Friday, August 17, 2012

#2. sometimes taking a shit feels real good...then there's the times it's painful, messy & disrupts life!

 In a bar with my very good girl friend. I hate this bar. She loves it. To me, it epitomizes everything I despise about this town. I walk in with a bad attitude. I also habitually walk into places like I own them. I am not sure why I do this. Is it a defense mechanism or does it roll down from childhood when my father DID own a place? Either way, people either want to get to know me or instantly hate me, based upon my entrance. I am trying to change this...sort of.

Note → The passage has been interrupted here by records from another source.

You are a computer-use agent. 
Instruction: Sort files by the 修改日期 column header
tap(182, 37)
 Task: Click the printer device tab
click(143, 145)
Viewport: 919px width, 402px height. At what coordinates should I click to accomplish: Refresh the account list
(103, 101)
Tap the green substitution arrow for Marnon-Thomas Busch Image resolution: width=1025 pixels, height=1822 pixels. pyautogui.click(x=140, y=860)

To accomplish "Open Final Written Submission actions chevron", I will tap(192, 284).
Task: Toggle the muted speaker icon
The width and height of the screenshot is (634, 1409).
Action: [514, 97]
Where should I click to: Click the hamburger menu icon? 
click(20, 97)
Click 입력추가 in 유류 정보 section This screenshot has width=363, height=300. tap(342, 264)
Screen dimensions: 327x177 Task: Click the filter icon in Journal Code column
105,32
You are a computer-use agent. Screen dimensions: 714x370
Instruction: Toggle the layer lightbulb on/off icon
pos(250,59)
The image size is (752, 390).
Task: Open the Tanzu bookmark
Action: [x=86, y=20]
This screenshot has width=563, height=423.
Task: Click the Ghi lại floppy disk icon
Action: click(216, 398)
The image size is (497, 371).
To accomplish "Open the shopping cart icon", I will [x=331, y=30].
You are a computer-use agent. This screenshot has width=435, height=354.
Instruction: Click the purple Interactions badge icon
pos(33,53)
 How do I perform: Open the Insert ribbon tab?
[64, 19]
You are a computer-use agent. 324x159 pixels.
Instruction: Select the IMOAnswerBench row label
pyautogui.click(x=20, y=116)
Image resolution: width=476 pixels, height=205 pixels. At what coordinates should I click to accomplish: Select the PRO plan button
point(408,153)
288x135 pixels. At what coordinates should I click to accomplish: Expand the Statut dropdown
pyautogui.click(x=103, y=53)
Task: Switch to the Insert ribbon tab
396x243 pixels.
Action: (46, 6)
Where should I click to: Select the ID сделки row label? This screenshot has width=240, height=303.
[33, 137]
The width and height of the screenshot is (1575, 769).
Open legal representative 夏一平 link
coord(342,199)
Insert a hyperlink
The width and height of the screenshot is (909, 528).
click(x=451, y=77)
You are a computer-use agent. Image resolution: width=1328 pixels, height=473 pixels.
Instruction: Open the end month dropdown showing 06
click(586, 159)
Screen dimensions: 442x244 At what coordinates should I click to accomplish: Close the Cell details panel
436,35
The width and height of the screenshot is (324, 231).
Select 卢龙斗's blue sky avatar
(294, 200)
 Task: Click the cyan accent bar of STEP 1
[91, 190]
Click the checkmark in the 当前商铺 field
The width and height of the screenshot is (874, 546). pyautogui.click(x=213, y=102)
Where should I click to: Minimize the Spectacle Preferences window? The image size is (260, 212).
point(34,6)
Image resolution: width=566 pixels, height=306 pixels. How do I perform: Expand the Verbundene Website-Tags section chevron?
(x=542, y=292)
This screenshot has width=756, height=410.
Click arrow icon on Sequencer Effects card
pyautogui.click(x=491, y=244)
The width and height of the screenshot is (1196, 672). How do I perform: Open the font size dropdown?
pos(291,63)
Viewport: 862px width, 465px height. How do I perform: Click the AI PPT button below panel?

We walked in the back door, as "usuals" tended to. She went in first, I followed. Heads turned. I'm sure there were a few groans from the regulars at the sight of me. We sat at the end of the bar. Although my friend was a regular here, she was painfully shy & didn't like to look around. I, on the other hand, marched in behind her, disdain clearly on my face (I'm sure) looking about to see who was here. Oh look, same faces...ho hum. Perched at the end of the bar, on my barstool, I look about & realize my initial assumption was off. Who was this beauty standing by himself, also with a bland look of disdain & boredom?  I turned to my friend to say I was going to go play some music, does she want to hear anything in particular? As I go to get up, I feel her hand on my arm. She has a look of pleading on her face. NO, he's a baby. I shrug her off, whatever; evil grin spreading on my face. He's cute I tell her. I saunter over, she is not looking in my direction at all. I pretend to look at the juke box & then try to get my friend's attention. She is not looking. So I turn to the young beauty & ask him if he would be so kind to attract the attention of my friend. He looks as though he's gonna shit himself, but he complies. She comes over, clearly horrified with me. We play some music & return to the bar. She is half seriously and half jokingly admonishing me. We laugh over my boldness.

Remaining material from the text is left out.